Sorrow as Maryam Mirzakhani, the first woman to win mathematics' Fields Medal, dies aged 40
Maryam Mirzakhani, an Iranian-born mathematician who was the first woman to win the coveted Fields Medal, has died in a US hospital after a battle with cancer. She was 40.
Mirzakhani’ friend Firouz Naderi announced her death on Saturday on Instagram, and her relatives confirmed the death to the Mehr agency in Iran.
“A light was turned off today. It breaks my heart ….. gone far too soon,” wrote Naderi, a former director of Solar Systems Exploration at NASA.
“A genius? Yes. But also a daughter, a mother and a wife,” he added in a subsequent post.
Mirzakhani, a professor at Stanford University in California, died after the cancer she had been battling for four years spread to her bone marrow, Iranian media said.
In 2014 Mirzakhani won the Fields Medal, the equivalent of the Nobel Prize for Mathematics, which is awarded by the International Congress of Mathematicians.Maryam Mirzakhani was the first woman to win the Fields Medal, the Nobel Prize for mathematics Credit: AFP PHOTO / The Seoul ICM 2014 / STRSTR/AFP/Getty Images
The award recognized her sophisticated and highly original contributions to the fields of geometry and dynamical systems, particularly in understanding the symmetry of curved surfaces such as spheres.
Born in 1977 and raised in Tehran, Mirzakhani initially dreamed of becoming a writer, but by the time she started high school her affinity for solving mathematical problems and working on proofs had shifted her sights.
“It is fun - it’s like solving a puzzle or connecting the dots in a detective case,” she said when she won the Fields Medal.
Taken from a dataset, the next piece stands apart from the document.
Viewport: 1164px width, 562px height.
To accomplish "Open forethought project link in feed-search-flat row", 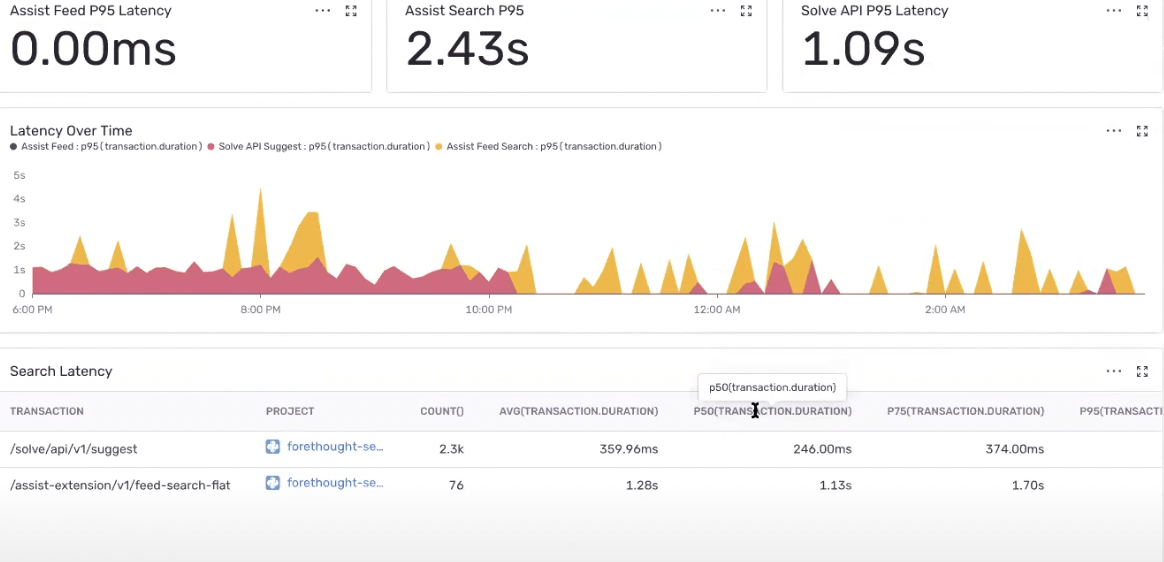I will tap(335, 484).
“I felt that this was something I could do, and I wanted to pursue this path.”
Mirzakhani said she enjoyed pure mathematics because of the elegance and longevity of the questions she studies.
“It is like being lost in a jungle and trying to use all the knowledge that you can gather to come up with some new tricks, and with some luck you might find a way out,” she added.
In 2008 she became a professor of mathematics at Stanford. She is survived by her husband and young daughter.
n Iran, President Hassan Rouhani said that Mirzakhani’s “doleful passing” has caused “great sorrow,” state media reported.
Rouhani praised the “unprecedented brilliance of this creative scientist and modest human being, who made Iran’s name resonate in the world’s scientific forums, (and) was a turning point in showing the great will of Iranian women and young people on the path towards reaching the peaks of glory…in various international arenas.”